We've all heard about men having guts or balls. But do you really know the difference between them? In an effort to keep you informed,
the definition for each listed below...

GUTS - is arriving home late after a night out with the guys, being met by your wife with a broom, and having the guts to ask: "Are you
still cleaning, or are you flying somewhere?"

BALLS - is coming home late after a night out with the guys, smelling of perfume and liquor, lipstick on your collar, slapping your wife on
the butt and having the balls to say: "You're next."

I hope this clears up any confusion on the definitions. Medically speaking, there is no difference in the outcome since both clearly
result in death.

"Life consists not of holding good cards but in playing those you hold well."

What's in a Name?

An Otea Indian boy asked his father, the big chief and shaman of
the tribe, "Papa, why is it that we always have long names, while the
white men have short names - Bill, Tex or Sam, for example?"

His father replied, "Well, you see, my son, our names represent a
symbol, a sign, or a poem for our culture, not like the white men, who
live all together and repeat their names from generation to
generation. Also, it is part of our heritage that in spite of
everything, we survive. For example, your sister's name is Small
Romantic Moon Over The Lake, because on the night she was born, there
was a beautiful moon reflected in the lake. Then there is your
brother, Big White Horse Of The Prairies, because he was born on a day
that the big white horse who gallops over the prairies of the world
appeared near our camp and is a symbol of our capacity to live and
the life force of our people. It's very simple and easy to
understand."

"Do you have any other questions, Little Broken Condom Made in China?"

Pancackes

Brenda and Steve took their six-year-old son to the doctor. With some hesitation, they explained that although their little angel appeared to be in good health, they were concerned about his rather small penis.

After examining the child, the doctor confidently declared, "Just feed him pancakes. That should solve the problem."

The next morning when the boy arrived at breakfast, there was a large stack of warm pancakes in the middle of the table.

"Gee, Mom," he exclaimed. "For me?"

"Just take two," Brenda replied. "The rest are for your father."

The Sermon

A man went to church one day and afterward he stopped to shake the preacher's hand. He said, "Preacher, I'll tell you, that was a damned fine sermon. Damned good!"

The preacher said, "Thank you sir, but I'd rather you didn't use profanity."

The man said, "I was so damned impressed with that sermon I put five thousand dollars in the offering plate!"

The preacher said, "No shit?"

Teenage Sex

The mother of a 17-year-old girl was concerned that her daughter was having sex. Worried the girl might become pregnant and adversely impact the family's status, she consulted the family doctor.

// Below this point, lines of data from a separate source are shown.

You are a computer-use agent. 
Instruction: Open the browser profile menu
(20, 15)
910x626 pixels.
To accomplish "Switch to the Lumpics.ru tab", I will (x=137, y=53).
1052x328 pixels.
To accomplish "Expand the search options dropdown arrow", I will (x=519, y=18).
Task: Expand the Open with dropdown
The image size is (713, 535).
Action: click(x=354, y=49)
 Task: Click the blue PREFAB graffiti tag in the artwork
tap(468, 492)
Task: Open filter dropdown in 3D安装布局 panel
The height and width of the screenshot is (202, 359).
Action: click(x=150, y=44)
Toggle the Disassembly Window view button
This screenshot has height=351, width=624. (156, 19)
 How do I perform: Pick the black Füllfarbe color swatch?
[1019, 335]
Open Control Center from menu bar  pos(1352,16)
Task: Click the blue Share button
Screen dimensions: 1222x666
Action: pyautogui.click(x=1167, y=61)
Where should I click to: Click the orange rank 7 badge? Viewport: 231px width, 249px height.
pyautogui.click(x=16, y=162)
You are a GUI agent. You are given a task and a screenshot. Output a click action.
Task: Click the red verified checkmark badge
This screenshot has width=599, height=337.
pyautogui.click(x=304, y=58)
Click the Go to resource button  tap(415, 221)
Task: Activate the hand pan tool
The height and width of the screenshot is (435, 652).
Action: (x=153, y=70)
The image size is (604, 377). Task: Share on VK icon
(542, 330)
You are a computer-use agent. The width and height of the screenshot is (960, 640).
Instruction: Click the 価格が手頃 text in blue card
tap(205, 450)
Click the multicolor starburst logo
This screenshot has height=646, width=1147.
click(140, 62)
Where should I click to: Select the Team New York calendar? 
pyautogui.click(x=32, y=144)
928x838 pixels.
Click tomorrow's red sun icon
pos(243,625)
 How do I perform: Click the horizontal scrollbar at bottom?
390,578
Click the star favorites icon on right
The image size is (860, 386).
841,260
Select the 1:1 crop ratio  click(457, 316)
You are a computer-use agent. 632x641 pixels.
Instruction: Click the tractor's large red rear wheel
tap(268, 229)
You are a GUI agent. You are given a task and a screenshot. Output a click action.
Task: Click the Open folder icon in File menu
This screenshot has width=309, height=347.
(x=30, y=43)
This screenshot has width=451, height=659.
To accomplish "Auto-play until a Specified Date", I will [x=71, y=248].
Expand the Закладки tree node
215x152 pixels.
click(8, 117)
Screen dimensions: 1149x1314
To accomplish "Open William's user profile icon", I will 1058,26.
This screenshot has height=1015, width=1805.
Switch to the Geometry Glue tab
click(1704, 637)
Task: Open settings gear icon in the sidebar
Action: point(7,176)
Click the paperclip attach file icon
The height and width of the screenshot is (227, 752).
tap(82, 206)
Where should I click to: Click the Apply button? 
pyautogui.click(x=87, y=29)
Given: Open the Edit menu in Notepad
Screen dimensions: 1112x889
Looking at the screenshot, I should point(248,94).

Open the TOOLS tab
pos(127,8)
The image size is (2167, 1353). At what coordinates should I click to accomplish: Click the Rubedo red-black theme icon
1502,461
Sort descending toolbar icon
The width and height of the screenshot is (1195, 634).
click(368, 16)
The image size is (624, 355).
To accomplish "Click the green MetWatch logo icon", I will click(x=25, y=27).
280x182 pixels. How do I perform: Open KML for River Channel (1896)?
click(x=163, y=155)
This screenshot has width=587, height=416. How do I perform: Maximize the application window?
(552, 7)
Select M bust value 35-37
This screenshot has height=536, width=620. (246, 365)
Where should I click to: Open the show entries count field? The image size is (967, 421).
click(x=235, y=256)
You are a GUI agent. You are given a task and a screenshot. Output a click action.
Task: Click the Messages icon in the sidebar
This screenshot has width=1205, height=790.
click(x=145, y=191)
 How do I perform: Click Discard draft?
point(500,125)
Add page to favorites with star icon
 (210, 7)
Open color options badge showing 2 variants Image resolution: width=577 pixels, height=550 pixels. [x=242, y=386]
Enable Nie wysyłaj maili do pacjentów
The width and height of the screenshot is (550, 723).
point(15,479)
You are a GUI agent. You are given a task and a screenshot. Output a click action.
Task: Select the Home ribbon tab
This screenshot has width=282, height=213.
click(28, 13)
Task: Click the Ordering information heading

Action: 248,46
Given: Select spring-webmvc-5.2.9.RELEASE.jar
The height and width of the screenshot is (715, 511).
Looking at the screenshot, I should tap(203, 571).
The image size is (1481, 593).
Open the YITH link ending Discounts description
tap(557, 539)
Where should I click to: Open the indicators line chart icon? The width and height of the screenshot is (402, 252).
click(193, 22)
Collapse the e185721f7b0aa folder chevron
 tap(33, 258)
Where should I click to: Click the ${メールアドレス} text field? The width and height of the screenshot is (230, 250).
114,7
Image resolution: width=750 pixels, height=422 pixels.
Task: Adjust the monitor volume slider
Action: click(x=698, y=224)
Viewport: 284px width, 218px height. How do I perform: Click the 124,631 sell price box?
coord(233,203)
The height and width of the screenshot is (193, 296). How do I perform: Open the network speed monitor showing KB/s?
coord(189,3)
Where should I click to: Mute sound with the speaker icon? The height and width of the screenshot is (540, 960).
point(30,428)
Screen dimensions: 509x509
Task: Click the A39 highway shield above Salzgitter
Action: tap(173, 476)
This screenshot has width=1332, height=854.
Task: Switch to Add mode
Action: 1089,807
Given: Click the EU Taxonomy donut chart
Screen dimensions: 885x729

The doctor told her that teenagers today were very willful and any attempt to stop the girl would probably result in rebellion. He then told her to arrange for her daughter to be put on birth control and until then, talk to her and give her a box of condoms.

Later that evening, as her daughter was preparing for a date, the woman told her about the situation and handed her a box of condoms.

The girl burst out laughing and reached over to hug her mother saying:

"Oh Mom, you don't have to worry about that. I'm dating Susan!"

End of the Honeymoon

A young couple got married and went on their honeymoon. When they got back, the bride immediately called her mother.
"Well," said her mother, "so how was the honeymoon, honey?"

"Oh, mama," she replied, "the honeymoon was wonderful! So romantic..."
Suddenly she burst out crying. "But, mama, as soon as we returned home, Sam started using the most horrible language -- things I'd never heard before! I mean all these awful 4-letter words. You've gotta take me home...PLEASE MAMA!"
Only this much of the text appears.